Au-delà, c’est surtout une manière d’envisager la discrimination qui peut paraître curieuse. En France, par exemple, où l’idée même de communautarisme est rejetée, un film avec un casting majoritairement noir serait infaisable. Et l’intituler "Très chers Blancs" semble impensable. Tout juste peut-on rire de longs-métrages tels que Qu’est-ce qu’on a fait au bon Dieu, qui empilent les clichés communautaires… mais avec la finesse d’analyse d’un Michel Leeb. Et surtout sans vrai questionnement sur l’identité comme le fait Dear White People.

Le nègre Banania

Pourtant, lors de l’avant-première française, la salle riait aux éclats. "Beaucoup de thématiques abordées dans le film nous parlent, commente une spectatrice noire. Nous non plus, nous n’aimons pas qu’on nous caresse le crâne comme si nous étions des animaux de zoo. Il y a une plus grande patience des Noirs français, parce que l’esclavage est peut-être plus loin de nous… Mais nous sommes victimes de préjugés souvent identiques."

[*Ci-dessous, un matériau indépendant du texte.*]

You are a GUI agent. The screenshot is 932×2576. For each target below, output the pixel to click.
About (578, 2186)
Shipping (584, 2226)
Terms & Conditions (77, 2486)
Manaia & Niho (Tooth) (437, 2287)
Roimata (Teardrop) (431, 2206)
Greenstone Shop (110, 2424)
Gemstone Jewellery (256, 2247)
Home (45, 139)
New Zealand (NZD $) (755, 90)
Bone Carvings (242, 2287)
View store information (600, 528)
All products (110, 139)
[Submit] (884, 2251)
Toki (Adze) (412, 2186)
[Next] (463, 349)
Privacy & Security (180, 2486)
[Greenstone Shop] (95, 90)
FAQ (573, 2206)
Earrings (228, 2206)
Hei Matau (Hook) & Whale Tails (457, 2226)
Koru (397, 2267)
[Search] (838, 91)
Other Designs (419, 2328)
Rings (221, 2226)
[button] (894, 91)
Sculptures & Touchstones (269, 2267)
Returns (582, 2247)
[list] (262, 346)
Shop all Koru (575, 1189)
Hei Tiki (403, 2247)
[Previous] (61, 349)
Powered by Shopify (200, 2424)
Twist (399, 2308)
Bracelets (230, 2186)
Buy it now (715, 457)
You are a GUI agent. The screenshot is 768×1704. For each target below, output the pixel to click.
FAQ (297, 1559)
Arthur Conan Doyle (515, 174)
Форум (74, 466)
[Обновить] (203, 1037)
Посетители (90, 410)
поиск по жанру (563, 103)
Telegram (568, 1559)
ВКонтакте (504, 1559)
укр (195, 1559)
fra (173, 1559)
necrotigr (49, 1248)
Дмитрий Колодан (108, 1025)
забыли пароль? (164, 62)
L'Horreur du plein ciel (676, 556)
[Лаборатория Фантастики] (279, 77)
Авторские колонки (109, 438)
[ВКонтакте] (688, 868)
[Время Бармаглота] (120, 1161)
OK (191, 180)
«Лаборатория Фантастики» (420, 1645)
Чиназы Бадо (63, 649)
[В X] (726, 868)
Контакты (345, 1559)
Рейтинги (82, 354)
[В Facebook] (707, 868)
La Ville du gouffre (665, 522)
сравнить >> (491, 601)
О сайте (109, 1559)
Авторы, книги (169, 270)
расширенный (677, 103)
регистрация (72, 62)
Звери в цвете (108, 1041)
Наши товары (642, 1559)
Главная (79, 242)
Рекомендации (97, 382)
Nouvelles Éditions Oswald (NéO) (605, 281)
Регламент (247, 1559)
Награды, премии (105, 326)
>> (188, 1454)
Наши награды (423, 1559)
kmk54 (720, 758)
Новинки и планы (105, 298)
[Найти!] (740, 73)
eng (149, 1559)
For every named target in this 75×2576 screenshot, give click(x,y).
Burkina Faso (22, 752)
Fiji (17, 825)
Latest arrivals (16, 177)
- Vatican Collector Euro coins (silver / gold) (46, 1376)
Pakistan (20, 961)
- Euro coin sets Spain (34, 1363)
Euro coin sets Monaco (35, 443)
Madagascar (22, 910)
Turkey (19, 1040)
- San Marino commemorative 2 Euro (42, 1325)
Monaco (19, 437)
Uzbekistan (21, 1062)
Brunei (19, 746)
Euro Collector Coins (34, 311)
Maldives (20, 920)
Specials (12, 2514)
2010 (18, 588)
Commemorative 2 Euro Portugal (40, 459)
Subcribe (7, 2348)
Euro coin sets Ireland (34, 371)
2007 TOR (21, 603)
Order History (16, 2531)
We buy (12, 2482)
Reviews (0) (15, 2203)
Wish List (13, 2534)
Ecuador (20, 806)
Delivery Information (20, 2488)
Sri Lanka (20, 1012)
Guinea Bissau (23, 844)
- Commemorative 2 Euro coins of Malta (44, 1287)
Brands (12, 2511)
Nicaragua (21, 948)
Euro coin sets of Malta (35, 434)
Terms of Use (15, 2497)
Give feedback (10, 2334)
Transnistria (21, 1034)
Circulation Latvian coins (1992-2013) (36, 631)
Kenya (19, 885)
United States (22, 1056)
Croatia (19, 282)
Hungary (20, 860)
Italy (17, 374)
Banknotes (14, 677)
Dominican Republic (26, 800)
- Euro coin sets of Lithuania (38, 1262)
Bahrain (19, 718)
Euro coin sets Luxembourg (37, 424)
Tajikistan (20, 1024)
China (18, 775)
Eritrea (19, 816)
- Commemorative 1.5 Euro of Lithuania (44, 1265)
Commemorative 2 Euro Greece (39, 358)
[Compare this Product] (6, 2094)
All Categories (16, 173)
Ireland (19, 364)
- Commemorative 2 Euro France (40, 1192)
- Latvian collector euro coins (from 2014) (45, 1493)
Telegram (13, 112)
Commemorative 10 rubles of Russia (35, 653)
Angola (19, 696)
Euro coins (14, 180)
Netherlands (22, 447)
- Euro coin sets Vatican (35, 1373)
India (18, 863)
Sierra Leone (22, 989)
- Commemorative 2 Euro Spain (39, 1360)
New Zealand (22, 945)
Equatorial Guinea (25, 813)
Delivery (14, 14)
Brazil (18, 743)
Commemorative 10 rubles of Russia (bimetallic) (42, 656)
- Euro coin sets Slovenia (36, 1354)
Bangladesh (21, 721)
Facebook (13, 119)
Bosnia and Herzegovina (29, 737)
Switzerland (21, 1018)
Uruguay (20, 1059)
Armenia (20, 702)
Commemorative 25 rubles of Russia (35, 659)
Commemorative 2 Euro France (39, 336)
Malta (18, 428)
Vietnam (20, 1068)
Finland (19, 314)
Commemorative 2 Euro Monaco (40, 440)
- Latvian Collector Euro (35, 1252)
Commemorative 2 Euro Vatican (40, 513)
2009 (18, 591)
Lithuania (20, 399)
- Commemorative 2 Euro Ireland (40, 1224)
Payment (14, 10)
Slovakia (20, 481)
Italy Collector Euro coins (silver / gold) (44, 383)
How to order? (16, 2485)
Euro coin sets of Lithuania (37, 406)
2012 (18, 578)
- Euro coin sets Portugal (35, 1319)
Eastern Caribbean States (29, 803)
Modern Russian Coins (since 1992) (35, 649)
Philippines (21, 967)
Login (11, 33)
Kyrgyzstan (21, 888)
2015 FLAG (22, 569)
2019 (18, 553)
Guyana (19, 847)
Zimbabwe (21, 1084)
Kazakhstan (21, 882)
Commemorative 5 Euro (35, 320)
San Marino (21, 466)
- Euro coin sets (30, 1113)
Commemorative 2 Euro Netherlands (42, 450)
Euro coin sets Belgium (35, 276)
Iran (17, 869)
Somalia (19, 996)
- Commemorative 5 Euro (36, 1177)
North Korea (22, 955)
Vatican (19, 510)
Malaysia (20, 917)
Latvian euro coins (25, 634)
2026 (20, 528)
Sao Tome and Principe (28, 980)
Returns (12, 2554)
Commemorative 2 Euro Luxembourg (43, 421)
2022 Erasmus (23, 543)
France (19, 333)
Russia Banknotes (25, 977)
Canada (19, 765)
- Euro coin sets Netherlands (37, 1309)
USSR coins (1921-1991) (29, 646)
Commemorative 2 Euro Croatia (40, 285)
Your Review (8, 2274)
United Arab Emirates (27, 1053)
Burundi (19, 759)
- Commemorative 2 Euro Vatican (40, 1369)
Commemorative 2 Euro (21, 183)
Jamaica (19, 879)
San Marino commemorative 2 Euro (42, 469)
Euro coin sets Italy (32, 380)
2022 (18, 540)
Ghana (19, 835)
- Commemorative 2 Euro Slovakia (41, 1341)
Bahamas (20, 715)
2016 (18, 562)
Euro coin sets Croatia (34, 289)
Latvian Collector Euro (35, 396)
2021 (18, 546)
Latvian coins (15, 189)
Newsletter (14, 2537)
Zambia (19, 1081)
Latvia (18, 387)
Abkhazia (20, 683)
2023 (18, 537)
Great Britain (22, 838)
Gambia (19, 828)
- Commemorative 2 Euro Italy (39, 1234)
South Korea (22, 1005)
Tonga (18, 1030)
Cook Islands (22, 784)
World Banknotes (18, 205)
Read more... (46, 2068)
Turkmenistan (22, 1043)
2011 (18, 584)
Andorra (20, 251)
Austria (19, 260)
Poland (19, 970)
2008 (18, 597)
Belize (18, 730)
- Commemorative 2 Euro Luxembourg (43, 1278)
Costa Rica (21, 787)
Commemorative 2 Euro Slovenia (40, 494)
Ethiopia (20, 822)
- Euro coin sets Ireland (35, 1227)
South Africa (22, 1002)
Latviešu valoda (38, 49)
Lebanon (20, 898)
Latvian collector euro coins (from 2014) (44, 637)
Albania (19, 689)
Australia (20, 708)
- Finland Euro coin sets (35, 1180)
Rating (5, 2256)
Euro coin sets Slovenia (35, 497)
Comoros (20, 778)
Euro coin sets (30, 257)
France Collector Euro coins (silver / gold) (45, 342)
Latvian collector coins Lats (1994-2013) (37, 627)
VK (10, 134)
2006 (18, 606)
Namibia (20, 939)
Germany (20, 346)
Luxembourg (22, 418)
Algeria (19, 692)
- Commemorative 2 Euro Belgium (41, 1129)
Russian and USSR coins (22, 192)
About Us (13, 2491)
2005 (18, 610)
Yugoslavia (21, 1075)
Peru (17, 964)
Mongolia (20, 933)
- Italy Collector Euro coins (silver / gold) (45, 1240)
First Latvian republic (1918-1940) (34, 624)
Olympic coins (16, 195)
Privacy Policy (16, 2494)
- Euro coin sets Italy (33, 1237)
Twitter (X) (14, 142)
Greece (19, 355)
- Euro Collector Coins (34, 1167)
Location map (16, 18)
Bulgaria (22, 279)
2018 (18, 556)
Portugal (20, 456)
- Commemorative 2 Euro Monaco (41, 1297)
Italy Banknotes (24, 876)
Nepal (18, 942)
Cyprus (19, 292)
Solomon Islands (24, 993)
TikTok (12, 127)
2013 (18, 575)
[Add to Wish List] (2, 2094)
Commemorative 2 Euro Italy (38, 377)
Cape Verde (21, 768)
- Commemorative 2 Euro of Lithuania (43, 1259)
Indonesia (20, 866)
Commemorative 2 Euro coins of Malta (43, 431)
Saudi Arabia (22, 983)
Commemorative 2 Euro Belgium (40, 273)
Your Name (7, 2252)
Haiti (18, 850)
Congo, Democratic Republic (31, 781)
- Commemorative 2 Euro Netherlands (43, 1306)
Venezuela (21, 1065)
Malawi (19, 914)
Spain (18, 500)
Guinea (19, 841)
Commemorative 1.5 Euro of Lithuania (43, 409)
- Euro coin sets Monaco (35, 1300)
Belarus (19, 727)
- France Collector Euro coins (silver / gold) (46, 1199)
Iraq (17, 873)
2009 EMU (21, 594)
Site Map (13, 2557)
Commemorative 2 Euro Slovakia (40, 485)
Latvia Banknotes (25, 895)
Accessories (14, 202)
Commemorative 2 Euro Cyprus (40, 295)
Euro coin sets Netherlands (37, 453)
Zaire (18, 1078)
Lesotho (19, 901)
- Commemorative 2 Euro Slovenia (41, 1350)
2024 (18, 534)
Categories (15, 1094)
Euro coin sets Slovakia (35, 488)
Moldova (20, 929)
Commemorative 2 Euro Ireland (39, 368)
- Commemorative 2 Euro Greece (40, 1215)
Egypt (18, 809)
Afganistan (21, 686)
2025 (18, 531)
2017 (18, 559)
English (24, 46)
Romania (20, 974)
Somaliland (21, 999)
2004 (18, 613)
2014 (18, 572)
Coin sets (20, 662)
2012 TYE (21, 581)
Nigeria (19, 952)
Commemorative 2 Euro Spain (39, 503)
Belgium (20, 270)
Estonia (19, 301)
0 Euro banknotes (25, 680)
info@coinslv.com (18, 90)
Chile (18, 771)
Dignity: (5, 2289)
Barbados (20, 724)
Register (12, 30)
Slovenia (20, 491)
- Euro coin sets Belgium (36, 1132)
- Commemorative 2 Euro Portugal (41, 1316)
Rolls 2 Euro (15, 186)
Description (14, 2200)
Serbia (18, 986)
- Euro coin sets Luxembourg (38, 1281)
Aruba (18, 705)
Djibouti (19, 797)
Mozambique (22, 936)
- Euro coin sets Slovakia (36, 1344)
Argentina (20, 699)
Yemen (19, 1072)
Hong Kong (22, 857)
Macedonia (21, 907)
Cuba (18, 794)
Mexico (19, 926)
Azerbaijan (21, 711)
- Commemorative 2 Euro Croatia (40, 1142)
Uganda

Le film de Justin Simien se conclut par une soirée blackface : une fête durant laquelle les étudiants blancs se travestissent en caricatures de Noirs. Pantalons larges, chaînes en or, perruques afros, grosses lèvres… le moment met particulièrement mal à l’aise. Or ce type de soirée existe aussi en France… et en novembre 2013 une journaliste française du magazine Elle, Jeanne Deroo, avait déclenché un scandale en postant sur le réseau social Instagram une photo d’elle grimée en Noire à créoles qui n’aurait pas déparé au bras du nègre Banania. Les États-Unis ne sont finalement pas si loin…

Un film indépendant 2.0

"Justin Simien a mis en oeuvre une stratégie marketing particulièrement habile, souligne Olivier Kissita, un réalisateur français qui prépare actuellement un documentaire intitulé YouTuber, qui suit des artistes s’appuyant sur le web. Simien a d’abord présenté son projet à Hollywood, de façon traditionnelle… Mais après avoir essuyé des refus, il n’a pas baissé les bras. Il a fait connaître son projet sur Twitter, puis il a commencé à mettre des vidéos en ligne sur YouTube dans lesquelles des acteurs témoignaient face caméra de petits actes racistes ordinaires dont ils étaient victimes ou dénonçaient des clichés." De la taille supposée du sexe des Noirs à leur passion légendaire pour le poulet frit, Justin Simien flingue les poncifs en trente secondes maximum dans un style fin et grinçant qui ravit des centaines de milliers d’internautes. C’est d’ailleurs grâce à leur soutien financier qu’il réussit à amasser les premiers fonds pour le film.